=== Data to use ===

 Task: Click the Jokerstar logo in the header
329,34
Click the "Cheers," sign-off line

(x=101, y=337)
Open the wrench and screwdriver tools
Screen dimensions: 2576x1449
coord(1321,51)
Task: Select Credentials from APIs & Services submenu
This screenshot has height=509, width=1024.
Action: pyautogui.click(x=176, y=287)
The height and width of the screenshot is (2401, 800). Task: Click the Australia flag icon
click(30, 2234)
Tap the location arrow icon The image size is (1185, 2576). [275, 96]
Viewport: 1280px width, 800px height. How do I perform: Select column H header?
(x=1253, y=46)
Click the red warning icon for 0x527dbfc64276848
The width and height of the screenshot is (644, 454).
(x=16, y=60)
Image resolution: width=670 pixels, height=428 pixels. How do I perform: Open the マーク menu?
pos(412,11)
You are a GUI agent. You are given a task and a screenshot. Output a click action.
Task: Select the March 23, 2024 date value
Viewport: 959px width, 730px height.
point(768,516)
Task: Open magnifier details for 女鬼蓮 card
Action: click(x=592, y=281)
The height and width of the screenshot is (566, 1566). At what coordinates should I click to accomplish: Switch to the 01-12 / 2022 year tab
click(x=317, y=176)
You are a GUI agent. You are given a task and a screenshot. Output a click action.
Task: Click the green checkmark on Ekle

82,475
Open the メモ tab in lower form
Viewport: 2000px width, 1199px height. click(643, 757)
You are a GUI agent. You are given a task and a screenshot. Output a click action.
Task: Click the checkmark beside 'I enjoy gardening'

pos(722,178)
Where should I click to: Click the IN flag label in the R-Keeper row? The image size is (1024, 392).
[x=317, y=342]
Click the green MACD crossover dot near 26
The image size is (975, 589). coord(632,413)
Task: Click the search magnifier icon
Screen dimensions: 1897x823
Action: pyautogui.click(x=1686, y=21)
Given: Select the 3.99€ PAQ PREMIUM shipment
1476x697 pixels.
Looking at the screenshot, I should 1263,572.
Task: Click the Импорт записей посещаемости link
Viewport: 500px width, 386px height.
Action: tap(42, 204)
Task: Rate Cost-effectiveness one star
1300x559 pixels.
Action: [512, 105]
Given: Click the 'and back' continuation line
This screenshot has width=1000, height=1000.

=== Exercise details ===
Copy out all the entries above, word for word and in their original order.

=== Complete answer ===
 Task: Click the Jokerstar logo in the header
329,34
Click the "Cheers," sign-off line

(x=101, y=337)
Open the wrench and screwdriver tools
Screen dimensions: 2576x1449
coord(1321,51)
Task: Select Credentials from APIs & Services submenu
This screenshot has height=509, width=1024.
Action: pyautogui.click(x=176, y=287)
The height and width of the screenshot is (2401, 800). Task: Click the Australia flag icon
click(30, 2234)
Tap the location arrow icon The image size is (1185, 2576). [275, 96]
Viewport: 1280px width, 800px height. How do I perform: Select column H header?
(x=1253, y=46)
Click the red warning icon for 0x527dbfc64276848
The width and height of the screenshot is (644, 454).
(x=16, y=60)
Image resolution: width=670 pixels, height=428 pixels. How do I perform: Open the マーク menu?
pos(412,11)
You are a GUI agent. You are given a task and a screenshot. Output a click action.
Task: Select the March 23, 2024 date value
Viewport: 959px width, 730px height.
point(768,516)
Task: Open magnifier details for 女鬼蓮 card
Action: click(x=592, y=281)
The height and width of the screenshot is (566, 1566). At what coordinates should I click to accomplish: Switch to the 01-12 / 2022 year tab
click(x=317, y=176)
You are a GUI agent. You are given a task and a screenshot. Output a click action.
Task: Click the green checkmark on Ekle

82,475
Open the メモ tab in lower form
Viewport: 2000px width, 1199px height. click(643, 757)
You are a GUI agent. You are given a task and a screenshot. Output a click action.
Task: Click the checkmark beside 'I enjoy gardening'

pos(722,178)
Where should I click to: Click the IN flag label in the R-Keeper row? The image size is (1024, 392).
[x=317, y=342]
Click the green MACD crossover dot near 26
The image size is (975, 589). coord(632,413)
Task: Click the search magnifier icon
Screen dimensions: 1897x823
Action: pyautogui.click(x=1686, y=21)
Given: Select the 3.99€ PAQ PREMIUM shipment
1476x697 pixels.
Looking at the screenshot, I should 1263,572.
Task: Click the Импорт записей посещаемости link
Viewport: 500px width, 386px height.
Action: tap(42, 204)
Task: Rate Cost-effectiveness one star
1300x559 pixels.
Action: [512, 105]
Given: Click the 'and back' continuation line
This screenshot has width=1000, height=1000.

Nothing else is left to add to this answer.